Namibian Court Upholds Ethics Ruling Against State Broadcaster Over Oil Coverage
Friday, 17 October 2025 16:53
  • Namibia court upholds ethics ruling against state broadcaster NBC
  • Case tied to biased oil report amid sector’s rapid expansion

Namibia’s High Court has upheld a ruling by the Media Ombudsman and the Editors’ Forum of Namibia (EFN), the country’s press self-regulatory body. The ruling found that state broadcaster NBC breached journalistic ethics.

The judgment, reported by local media on Oct. 15, found that an NBC report on the oil operations of Canadian company ReconAfrica lacked balance. The court said the Ombudsman acted “reasonably” in handling the complaint against the public broadcaster, even though it was filed after the deadline, and that NBC failed to maintain editorial balance.

The dispute stems from a March 2021 broadcast that was deemed overly favorable to ReconAfrica. The company’s PEL 73 license covers about 25,000 square kilometers in northeastern Namibia’s Kavango Basin, near the Okavango Delta. After review, the EFN Complaints Committee ruled in 2022 that the report lacked balance but found no evidence it had been paid for. The High Court ultimately dismissed NBC’s appeal.

Oversight and Oil Boom

The ruling comes as Namibia’s energy sector expands rapidly. Major firms including TotalEnergies, Shell, Galp, and BW Energy are conducting offshore exploration and appraisal campaigns around the Venus, Graff, Mopane, and other fields, while ReconAfrica continues its onshore operations. Final investment decisions are expected to begin between 2025 and 2026.

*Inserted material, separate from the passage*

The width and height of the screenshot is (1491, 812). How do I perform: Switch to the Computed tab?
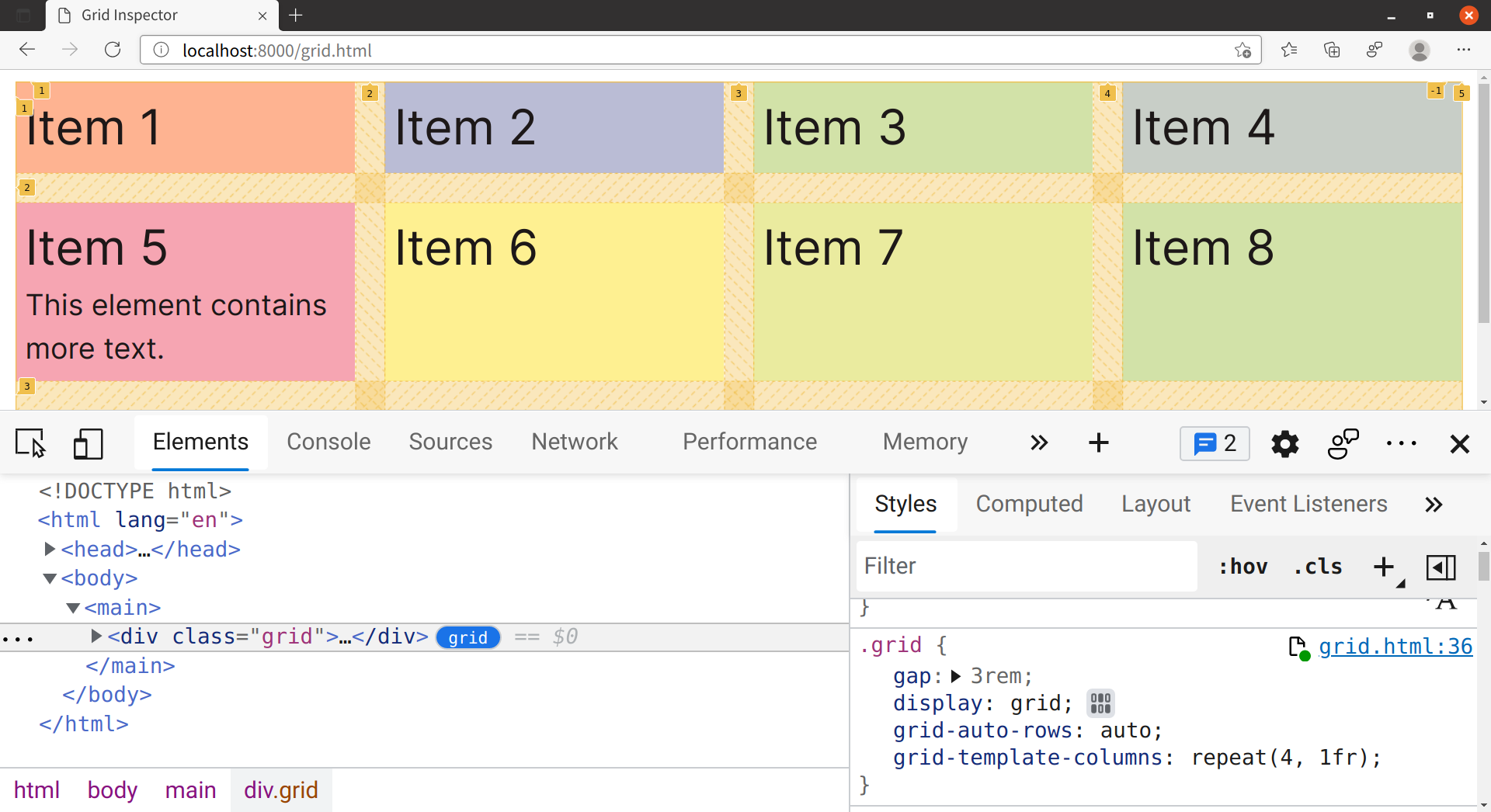tap(1029, 504)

The oil boom underscores the twin challenge of safeguarding information integrity and avoiding any perception of collusion between extractive companies and state media. Several NGOs, including the Institute for Public Policy Research (IPPR), have since 2024 called for public disclosure of oil contracts and adherence to the Extractive Industries Transparency Initiative (EITI).

Those demands echo controversies around ReconAfrica, highlighted in several investigations. A Namibian parliamentary committee reported this year that the firm began drilling without securing all required permits, including water permits. Local organizations and communities along the Kavango River have also filed complaints over insufficient consultation and environmental risks.

Since 2021, Namibia’s score in the Transparency International’s index has remained stable at 49 out of 100. In the last index, in 2024, the country ranked 59th worldwide.